Start of EXTRACTED INFORMATION
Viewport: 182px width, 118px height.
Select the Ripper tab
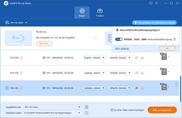pos(82,12)
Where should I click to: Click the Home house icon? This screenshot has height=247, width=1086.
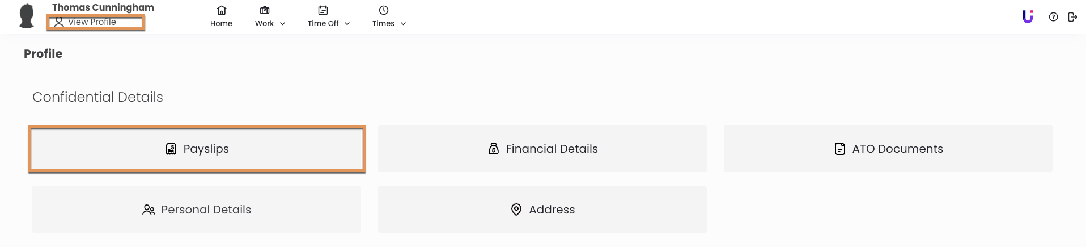click(222, 10)
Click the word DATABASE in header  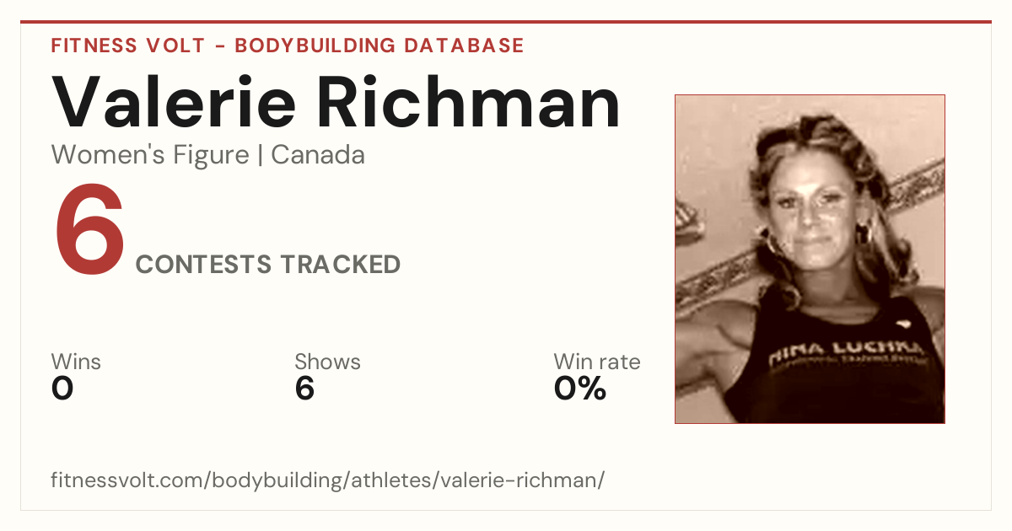[464, 46]
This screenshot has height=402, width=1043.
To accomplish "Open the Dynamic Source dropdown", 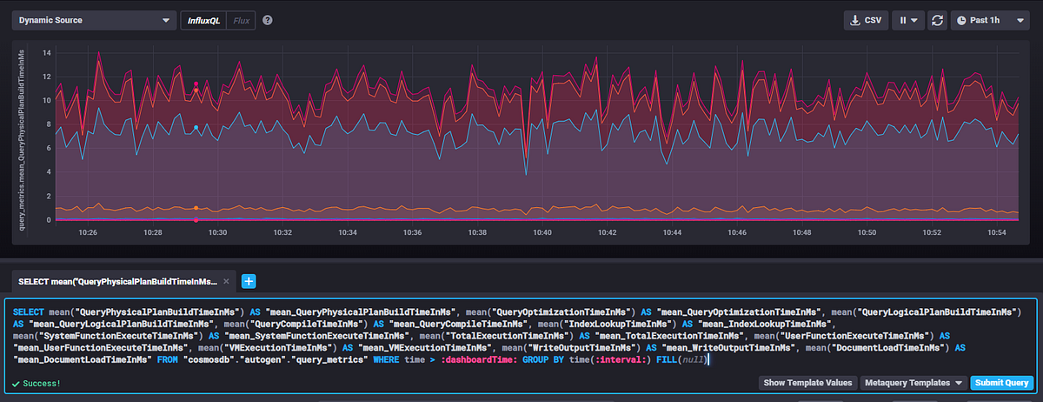I will tap(94, 20).
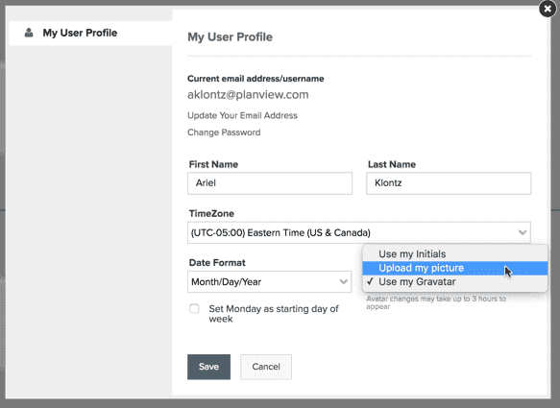Open the TimeZone dropdown

[359, 232]
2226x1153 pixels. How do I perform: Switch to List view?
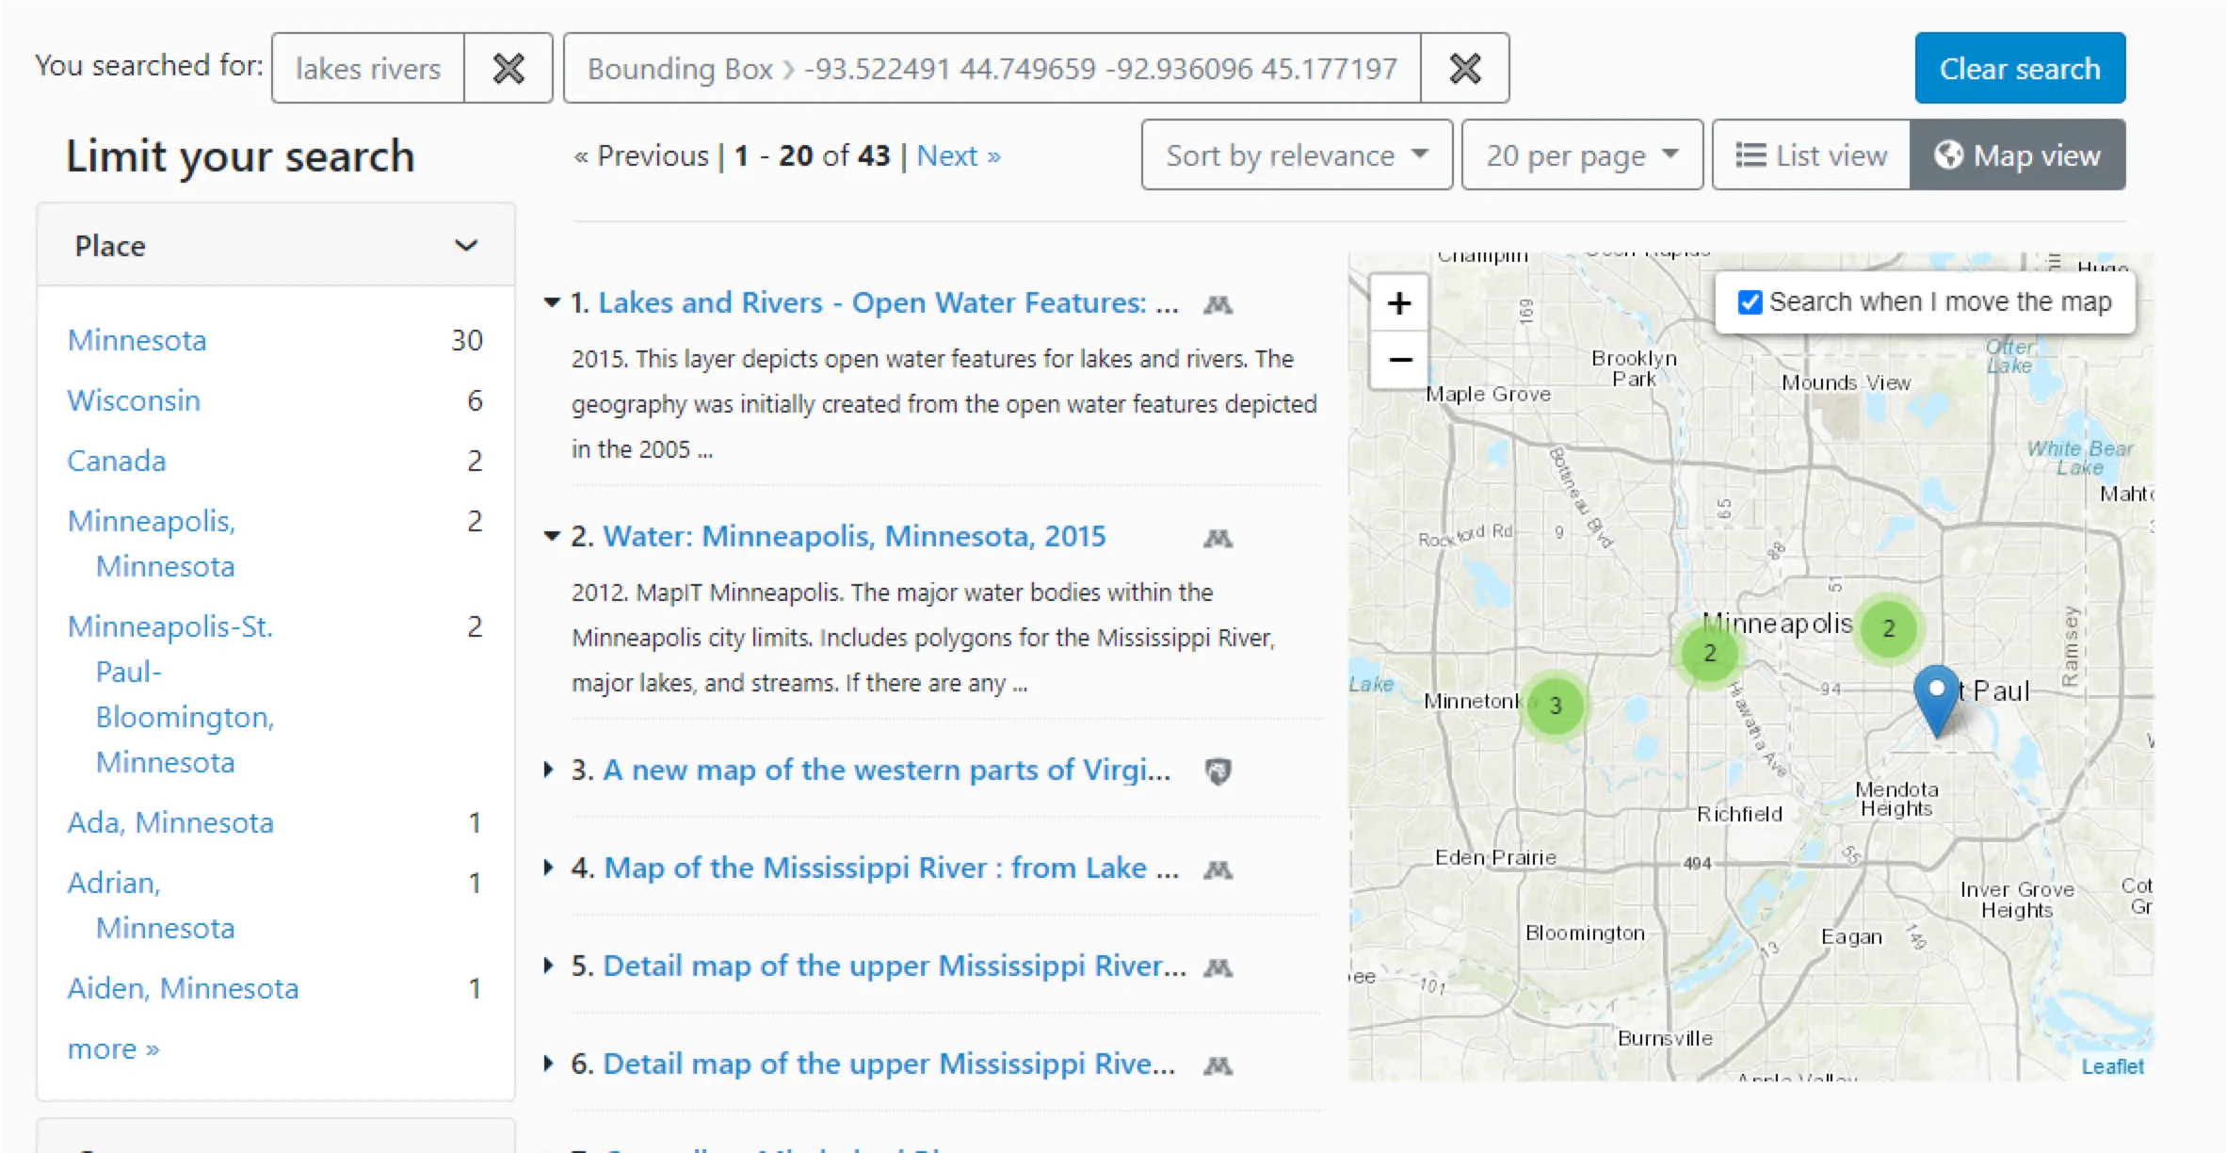click(x=1810, y=154)
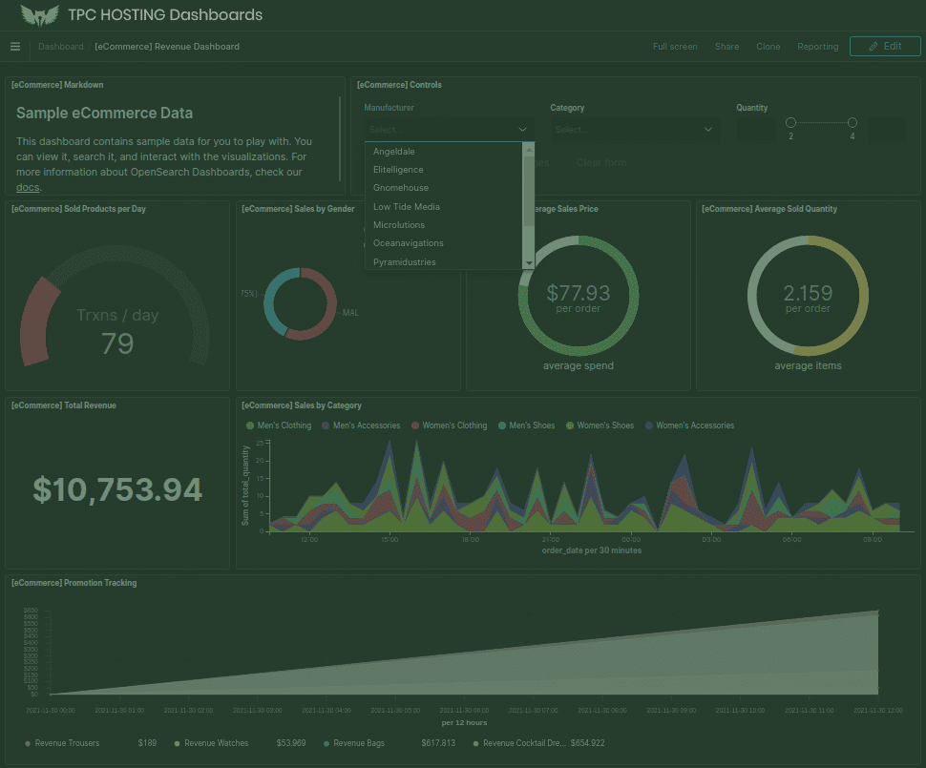Click Quantity slider handle at 4
Viewport: 926px width, 768px height.
(x=852, y=122)
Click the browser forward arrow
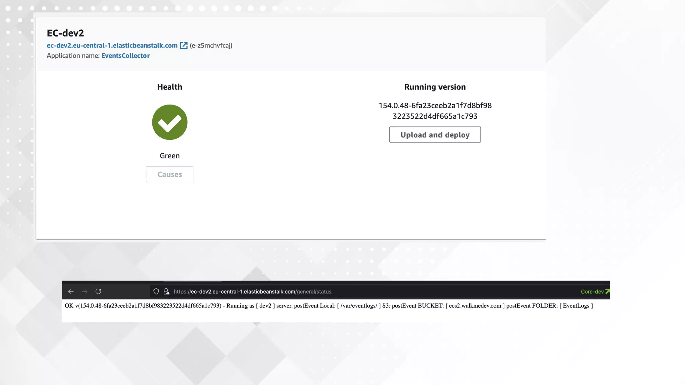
End of EXTRACTED INFORMATION
TASK INSTRUCTIONS
Rewrite the part of the material that opens with the line containing "2226x1153 pixels. How" and runs through the end of the material, replacing "forward" with "back" and leaving everything else unchanged. Leave the pictures out of your answer.

SOLUTION TO THE PROBLEM
2226x1153 pixels. How do I perform: Switch to List view?
click(x=1810, y=154)
Click Quantity slider handle at 4
Viewport: 926px width, 768px height.
(x=852, y=122)
Click the browser back arrow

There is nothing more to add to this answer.